Just as not all beer is of the same style, brews which fall within a certain style can be different. Most styles also have many substyles that fit within their boundaries of delineation. Wheat Beers have nine substyles, Pilsner has three and Stout has five. Each of these branches on the style limb have certain flavor nuances that make them somewhat different than another beer of that type. For those who have merely emersed their big toe in the vast pool of the beer world, substyles will be the distant ripples they see on the horizon. As these novices ease in up to their torso, these tiny waves will become more clearly delineated.

The Slayer, digging still deeper into the brewing filter bed, also knows that an individual beer within a certain substyle or style can be distinctly different from another beer of the same classification. While some of the flavor differences can be the result of the addition or subtraction of the amount of a type of malt (especially roasted barley, chocolate and black patent), most result from hops.

In this country, The Slayer has noticed that their are regional differences between beers of the same type. Ubiquitous styles, such as Pale Ale and Brown Ale, will have a distinctly different hop character depending on what part of the country in which they are brewed. If they are from the West Coast (Oregon, Washington or California), these brews will be hopped up like a "Deadhead" in a VW Microbus. While, malt beverages of the same type from locales East of the Mississippi generally have a more malty character.

This trend seems to hold virtually true across the entire microbrew board. Why? you may ask. The Slayer, as is his habit, has what he thinks is the answer.

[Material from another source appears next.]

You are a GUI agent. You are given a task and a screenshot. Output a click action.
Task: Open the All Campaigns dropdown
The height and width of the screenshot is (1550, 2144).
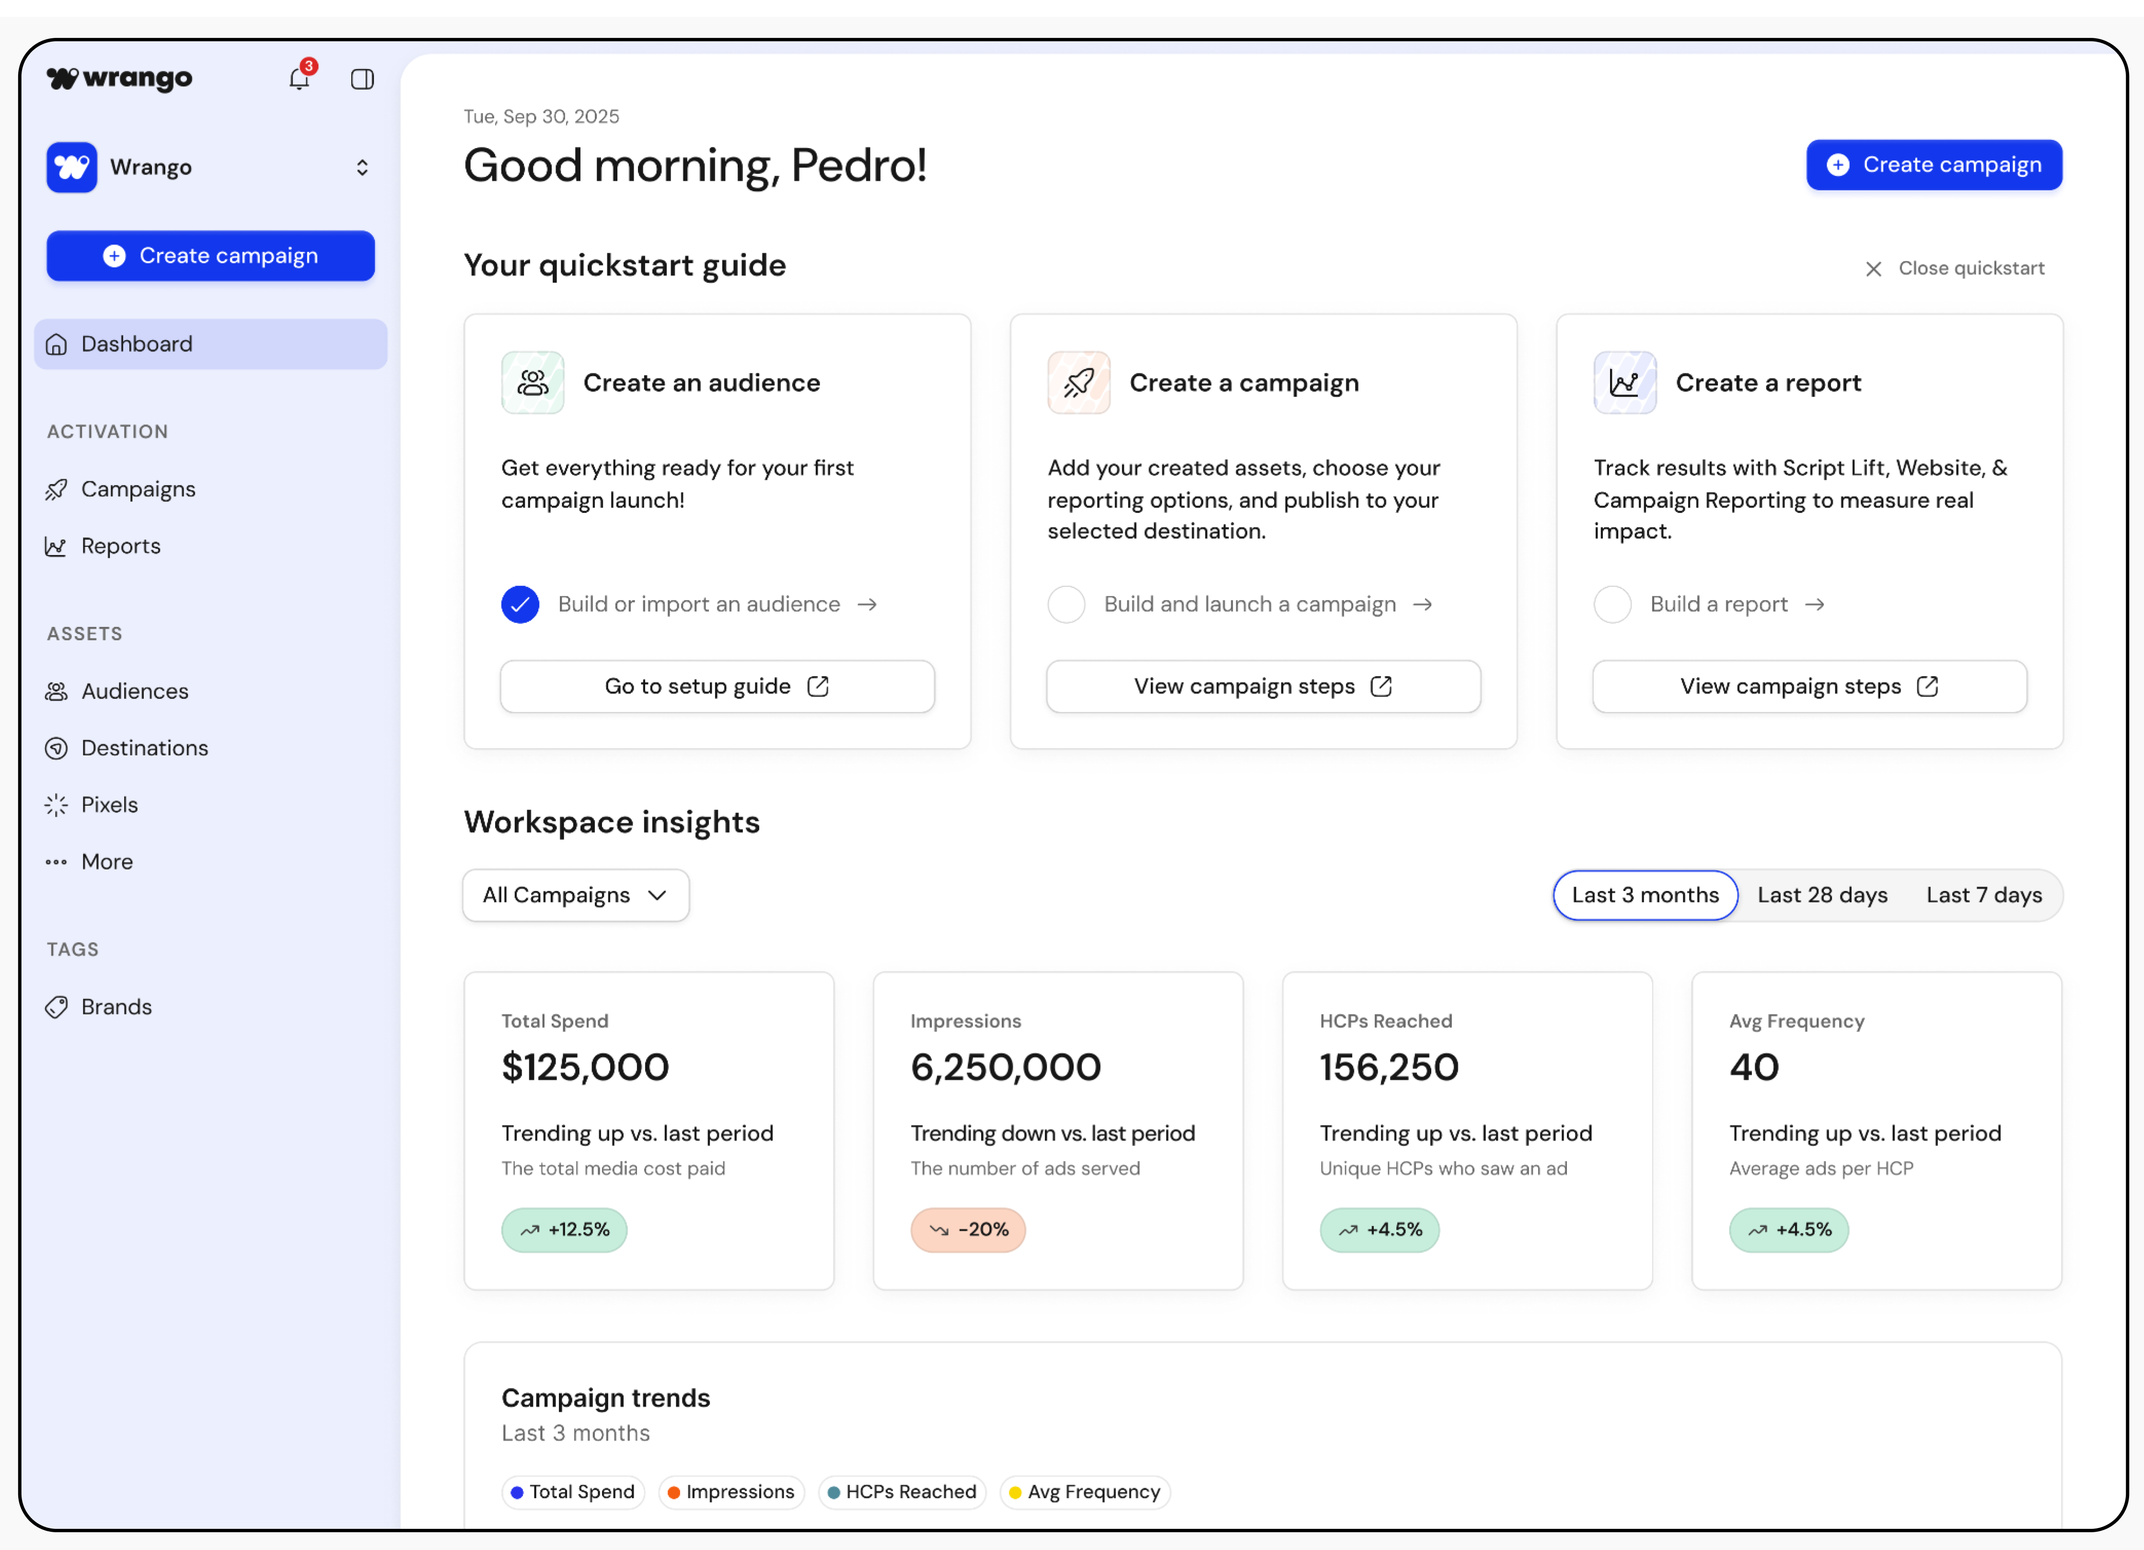tap(575, 895)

The microbrew revolution came out of the resurgence of home brewing. Those that brewed at home loved to use hops liberally. Many of the brewing avocationists turned vocationists were from the West Coast. Once they introduced these beers to the public and garnered a sizable following, Sierra Nevada is a prime example, they had to stick with the highly hopped beers of their microbrew infancy or have their customers desert them like a bullet besieged human rights activist in China.

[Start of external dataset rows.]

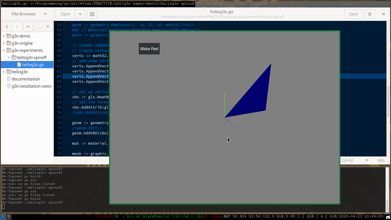Expand the g3n demo folder
Viewport: 391px width, 220px height.
[x=4, y=36]
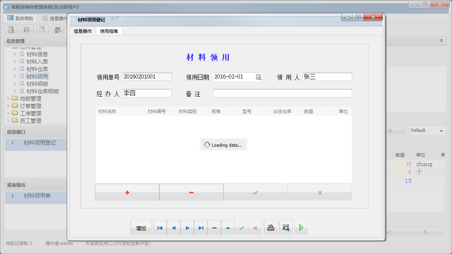Select the search toolbar icon
This screenshot has height=254, width=452.
[x=11, y=30]
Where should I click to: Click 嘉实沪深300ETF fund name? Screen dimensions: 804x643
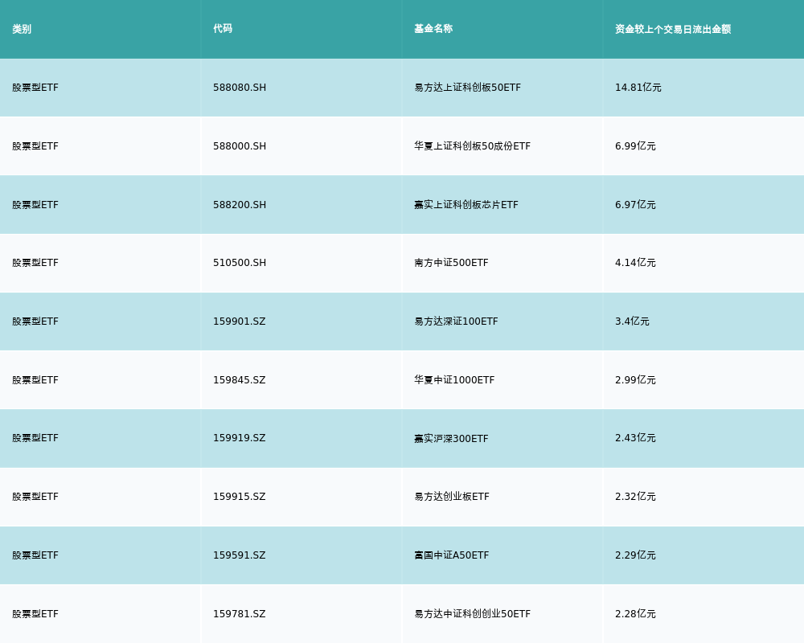(x=451, y=439)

The Eastern brewers, many of which came along after their Western counterparts, made maltier beers for two reasons. They did not live in a place where hop plants were as prevalent as racial slurs at a KKK watering hole, and they needed to give the public a product uniquely different than that which was already available.

Intercountry style nuances are as interesting as intracountry differences. The Slayer recently had the pleasure of sampling Samuel Smith's IPA once again (for free). What struck him immediately, after having tasted the American IPA cornucopia, was that this English IPA (the country of the substyle's origin) was more complex and maltier than its Yankee brother.

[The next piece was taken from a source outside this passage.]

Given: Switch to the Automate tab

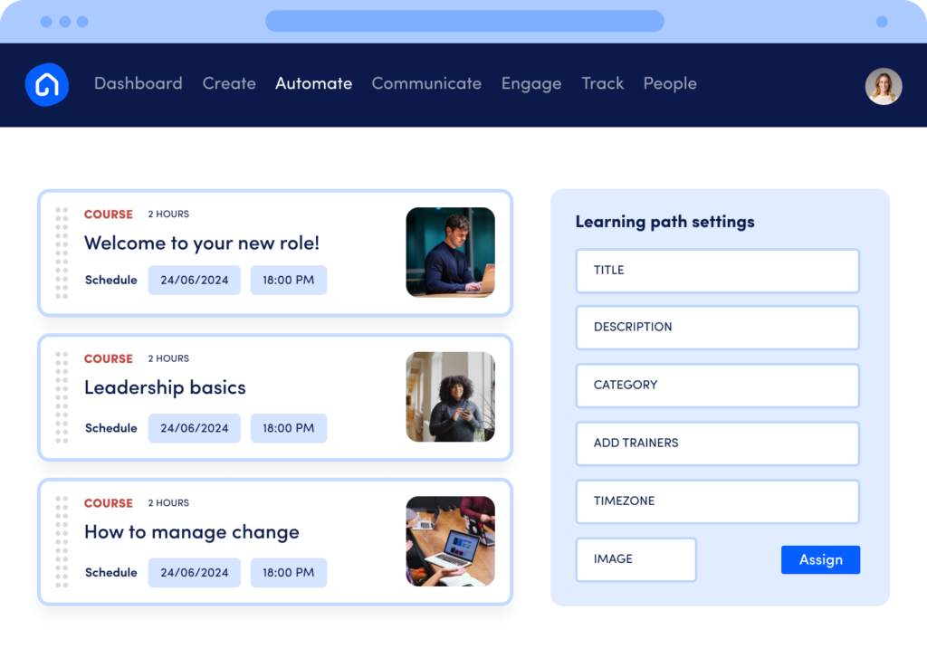Looking at the screenshot, I should click(x=313, y=83).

Everything else was similar, the color a bit darker because of the obvious use of darker, English caramel malts, but the beer, while having adequate hop character for the style, was not "in your face" hoppy. It was much more balanced and rounded.

Probably the reason Samuel Smith's IPA is not as hoppy as domestically produced beers of the substyle is that the English have never really embraced the hop. In fact, until the 1400's, English "Ale" did not contain hops. It was the Flemish who introduced hopped "Beer" (the distinction between "Ale" and "Beer" being the presence of hops) to the "Isle of Stiff Upper Lips." For centuries "Beer," the malt beverage with hops, was regarded by many as inferior to the "Ales" in England. Eventually the virtues of the bittering herb were appreciated; but, The Slayer feels, never embraced with the same zeal as the Germans and Americans.

It's all about style. While The Slayer is not a slave to fashion, spending most of his clothing dollar on garments with brewery logos on them, he is acutely aware of beer styles. Such is the plight of his malty, palate andvantaged existance.

With church key and pint glass in hand, he forges forward. There's a bar stool somewhere without his gluteal imprint.